No avião mesmo eu terminei a música, escrevendo a letra num papel qualquer, um guardanapo, e mentalizando a melodia. Tanto que é uma melodia muito simples, quase de blues. Como eu não dispunha de instrumento, tive que recorrer a uma estrutura fácil para guardar na memória. Quando cheguei à Bahia, eu só peguei o violão e toquei. Já estava comprometido afetivamente com a canção."

"Aquele abraço, Gil!" – "Era assim que os soldados me saudavam no quartel, com a expressão usada no programa do Lilico, humorista em voga na época, que tinha esse bordão. Ele até ficou aborrecido com a música; achou que deveria ter direito à canção. Mas eu aprendi a saudação com os soldados. Eu não tinha televisão na prisão, evidentemente, mas eles assistiam o programa; eu só vim a ver depois, quando saí."

Retificação ratificada – [Não foi no quartel de Realengo que Gil e Caetano ficaram presos, e sim no de Marechal Deodoro.] "De todo modo, a ideia em 'Aquele Abraço' era citar um local qualquer da zona norte do Rio (onde ficamos), um daqueles beira-estrada-de-ferro (Beira Central, Beira Leopoldina), e Realengo é um deles. Uma associação inexata, feita por aproximação; eu nem queria me referir ao lugar certo onde havia ficado preso."

Uma canção de Quarta-Feira de Cinzas – "O reencontrar a cidade do Rio na manhã em que nós saímos da prisão e revimos a avenida Getúlio Vargas ainda com a decoração de carnaval foi o pano de fundo da canção. Na minha cabeça, 'Aquele Abraço' se passa numa quarta-feira de cinzas; é quando o 'filme' da música é em mim mentalmente locado."

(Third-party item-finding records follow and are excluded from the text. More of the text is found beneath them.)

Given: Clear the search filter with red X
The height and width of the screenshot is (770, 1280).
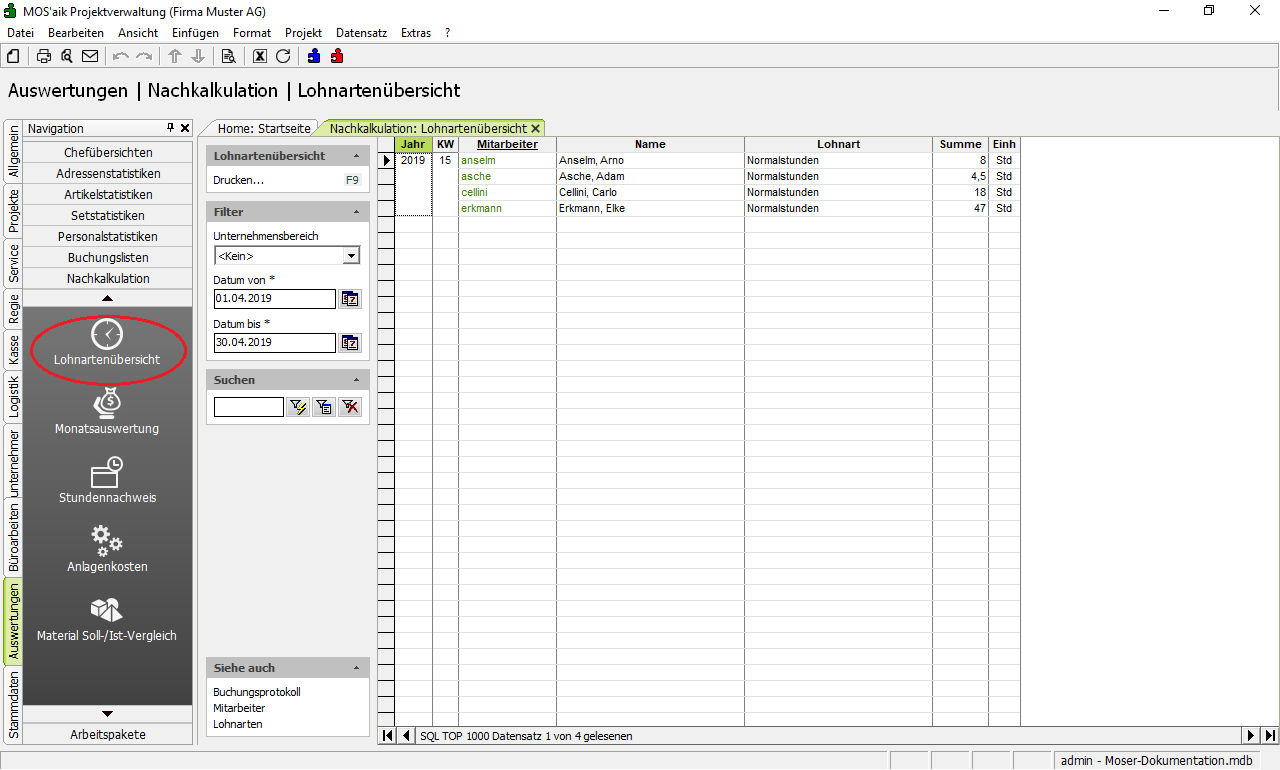Looking at the screenshot, I should 350,407.
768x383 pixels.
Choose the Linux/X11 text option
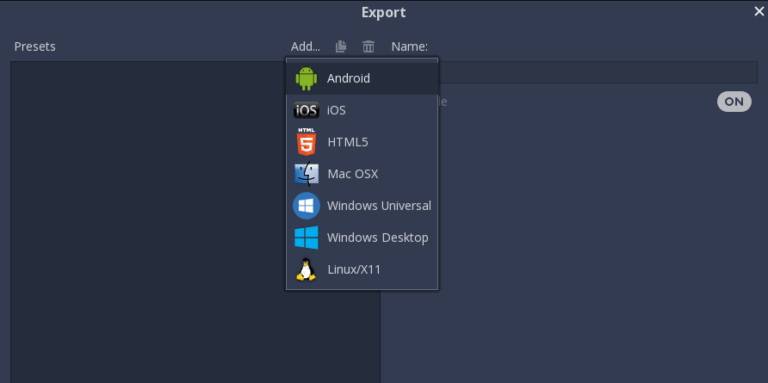pos(354,269)
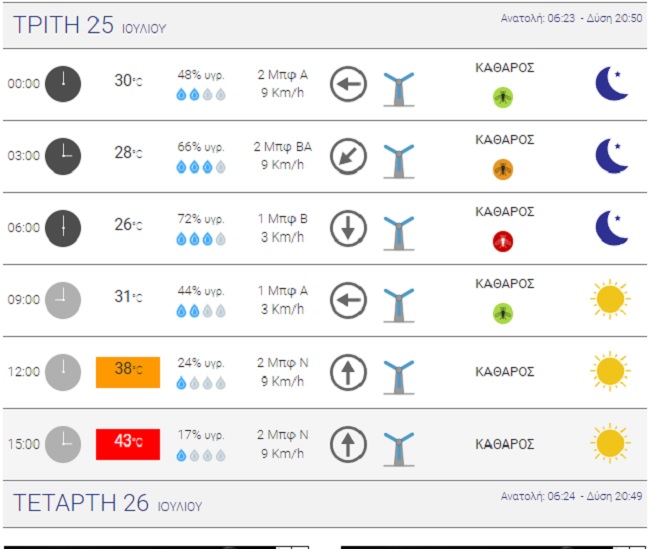Image resolution: width=655 pixels, height=549 pixels.
Task: Click the orange mosquito icon at 03:00
Action: (x=503, y=169)
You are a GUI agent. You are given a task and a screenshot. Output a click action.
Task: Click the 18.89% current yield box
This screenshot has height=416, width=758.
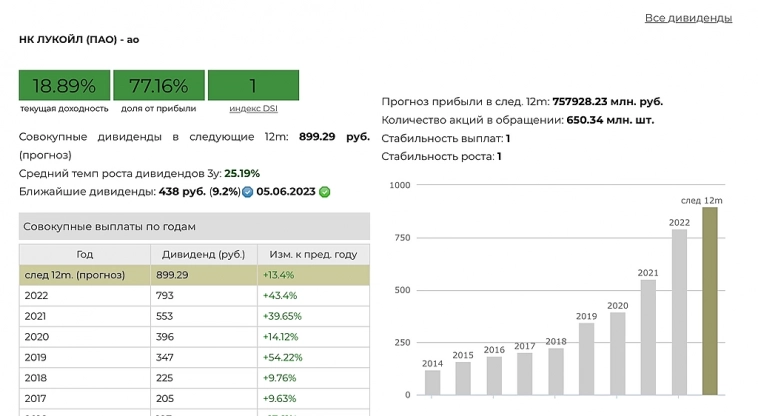[x=64, y=85]
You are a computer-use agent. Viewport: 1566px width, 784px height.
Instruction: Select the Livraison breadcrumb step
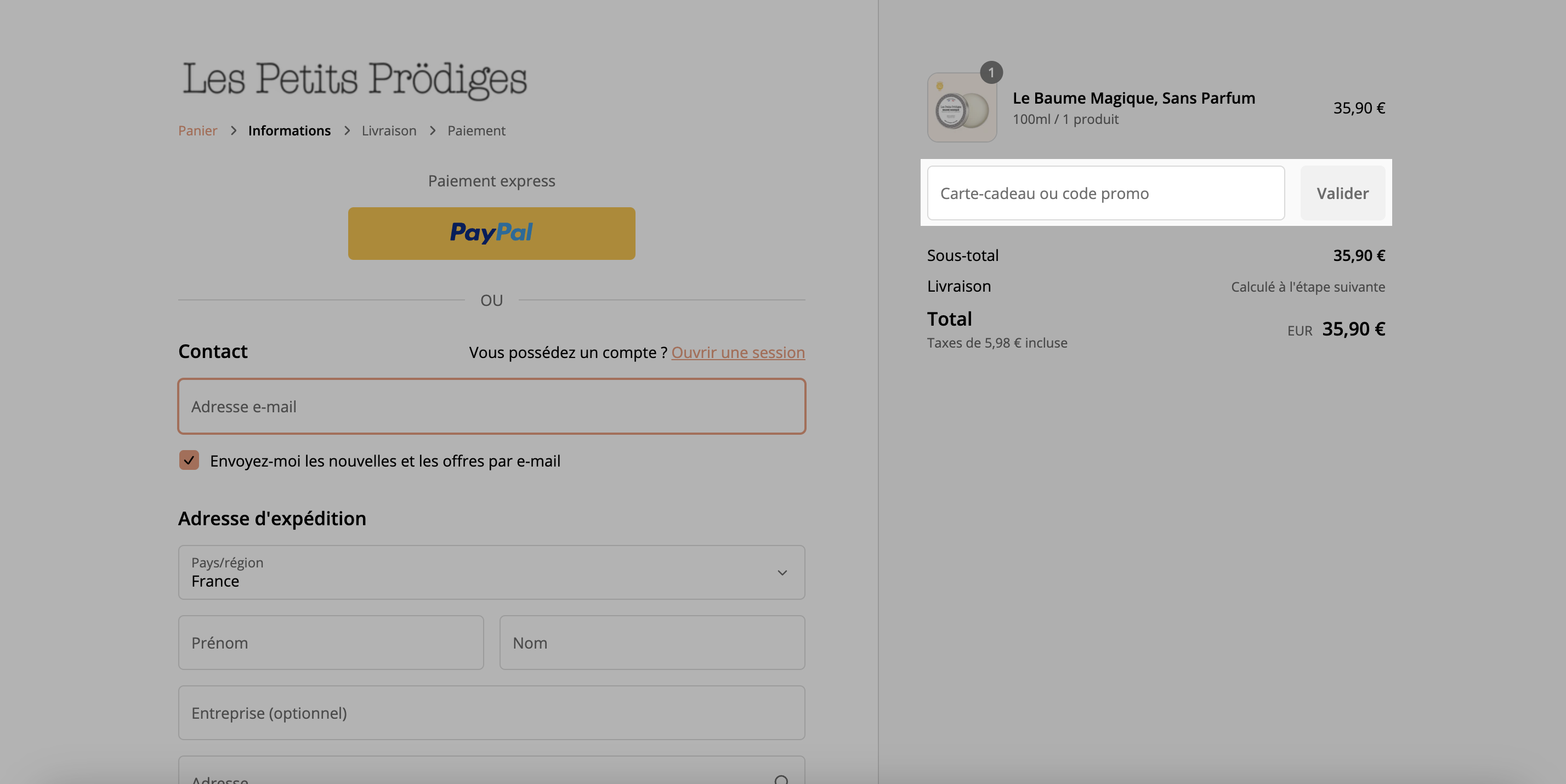coord(389,130)
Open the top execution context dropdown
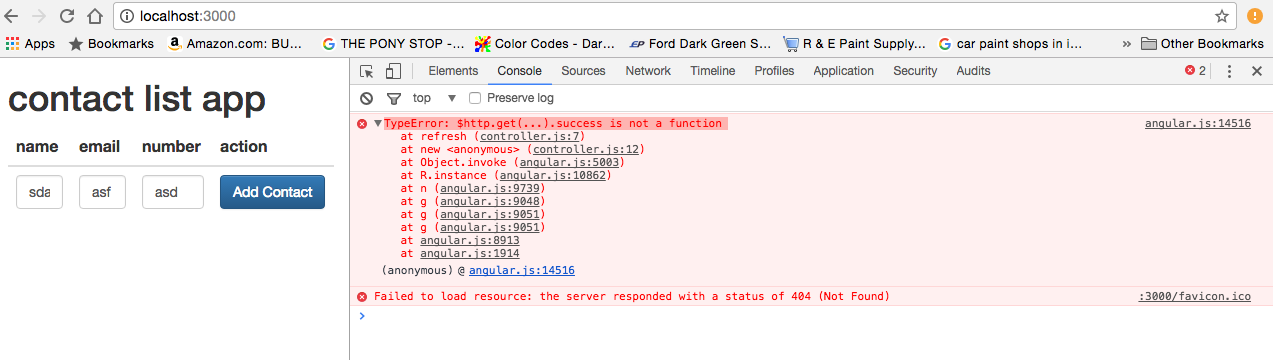 tap(435, 98)
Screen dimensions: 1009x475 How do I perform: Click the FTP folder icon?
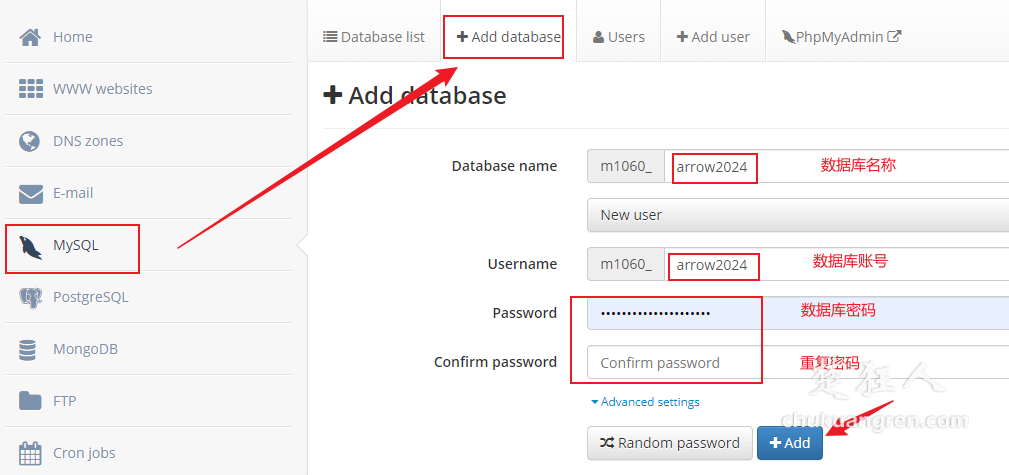coord(31,401)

The three tops – '"Aquele Abraço' é uma das músicas minhas mais populares, a mais tocada e o segundo mais vendido dos meus discos (compactos). Uma das três gravações minhas que ficaram em primeiro lugar nas paradas de sucesso durante maior tempo (dois meses; eu já estava na Europa). As outras são 'Xodó' (três meses, em 73), da autoria do Dominguinhos e Anastácia, e 'Não Chore Mais' (cinco, em 78), versão que fiz para uma música cantada pelo Bob Marley. Foram as três mais vendidas também."